Exercise description
Leave out pictures; repeat exactly the lines from the "Task: Open the Mis Apuestas coins icon" line through the last of the data below.

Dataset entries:
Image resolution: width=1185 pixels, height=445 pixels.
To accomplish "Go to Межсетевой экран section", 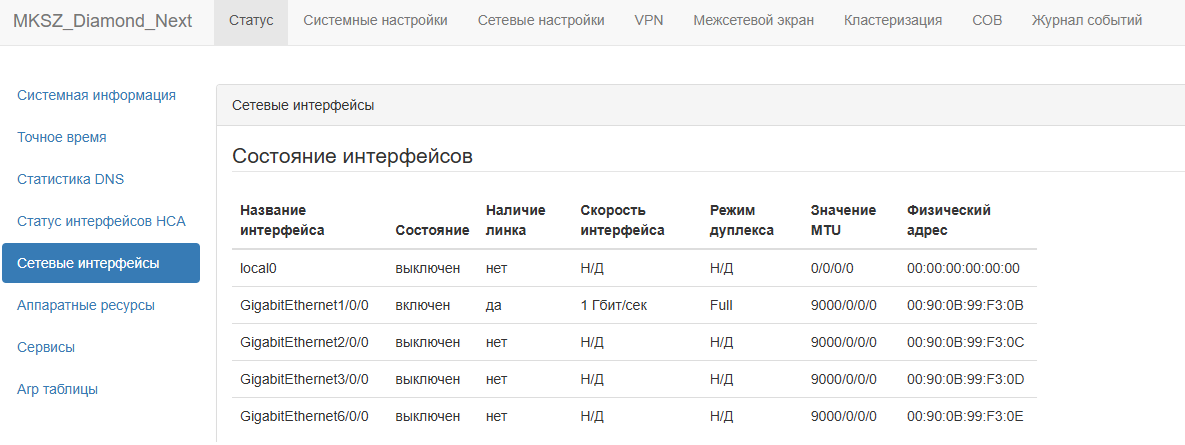I will pyautogui.click(x=753, y=20).
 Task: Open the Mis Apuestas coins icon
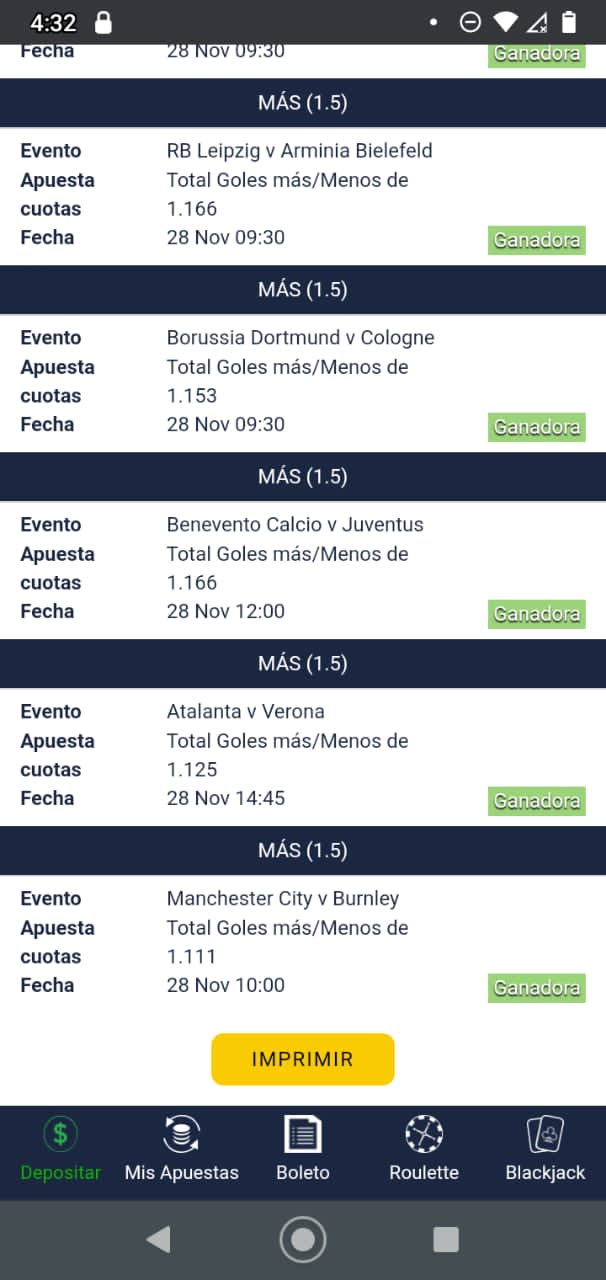[x=181, y=1133]
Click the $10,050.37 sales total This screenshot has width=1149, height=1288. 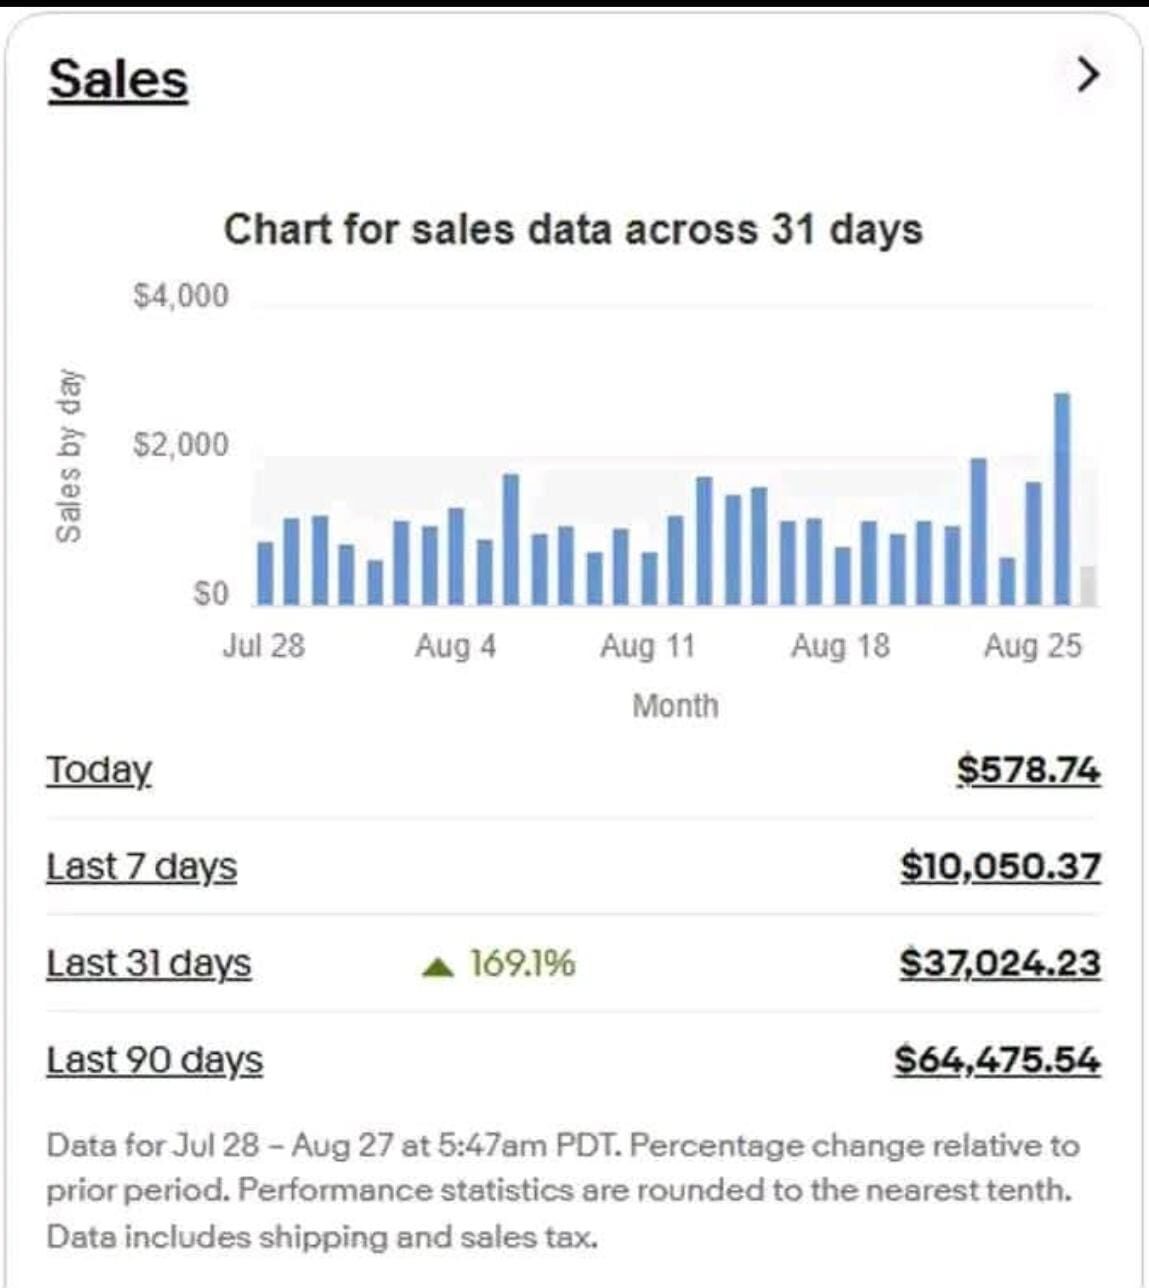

Response area
 Task: Open the Mis Apuestas coins icon
[x=181, y=1133]
Click the $10,050.37 sales total This screenshot has width=1149, height=1288. 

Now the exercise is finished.